The melting point of $\text{Al}_2\text{O}_3$ is $2072^\circ\text{C}$. The melting point of $\text{P}_4\text{O}_{10}$ is $340^\circ\text{C}$. Explain why these two compounds have different melting points.
A $5.00\,\text{dm}^3$ sealed flask contains $0.400\,\text{mol}$ of CO(g) and $0.800\,\text{mol}$ of $\text{H}_2$(g) together with an $\text{Al}_2\text{O}_3$ catalyst. The flask is heated to a temperature of $290^\circ\text{C}$ and left until equilibrium is reached. Equation 1 shows the reaction. $\text{CO(g)} + 2\text{H}_2\text{(g)} \rightleftharpoons \text{CH}_3\text{OH(g)}$ The equilibrium constant, $K_c$, for equation 1 is given. $K_c = \dfrac{[\text{CH}_3\text{OH}]}{[\text{CO}][\text{H}_2]^2}$ State the units of $K_c$.

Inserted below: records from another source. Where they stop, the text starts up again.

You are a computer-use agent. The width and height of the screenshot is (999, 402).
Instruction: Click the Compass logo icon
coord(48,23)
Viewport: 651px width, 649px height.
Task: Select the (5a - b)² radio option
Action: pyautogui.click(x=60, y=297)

At equilibrium, the mixture contains $0.280\,\text{mol}$ of $\text{CH}_3\text{OH(g)}$. Calculate the value of $K_c$. Give your answer to three significant figures.
State and explain what happens, if anything, to the value of $K_c$ when the overall pressure in the sealed flask is increased.
$\text{P}_4\text{O}_{10}$ catalyses the reversible reaction of CO with $\text{H}_2$ to form $\text{CH}_3\text{OH}$. Equation 1: $\text{CO(g)} + 2\text{H}_2\text{(g)} \rightleftharpoons \text{CH}_3\text{OH(g)}$ $\text{P}_4\text{O}_{10}$ then acts as a dehydrating agent, causing $\text{CH}_3\text{OH}$ to form $\text{CH}_3\text{OCH}_3$. Explain how the presence of a catalyst affects a chemical reaction.
Construct an equation showing the dehydration of $\text{CH}_3\text{OH}$ to produce $\text{CH}_3\text{OCH}_3$.
Write an equation showing the reaction of $\text{P}_4\text{O}_{10}$ with an excess of water.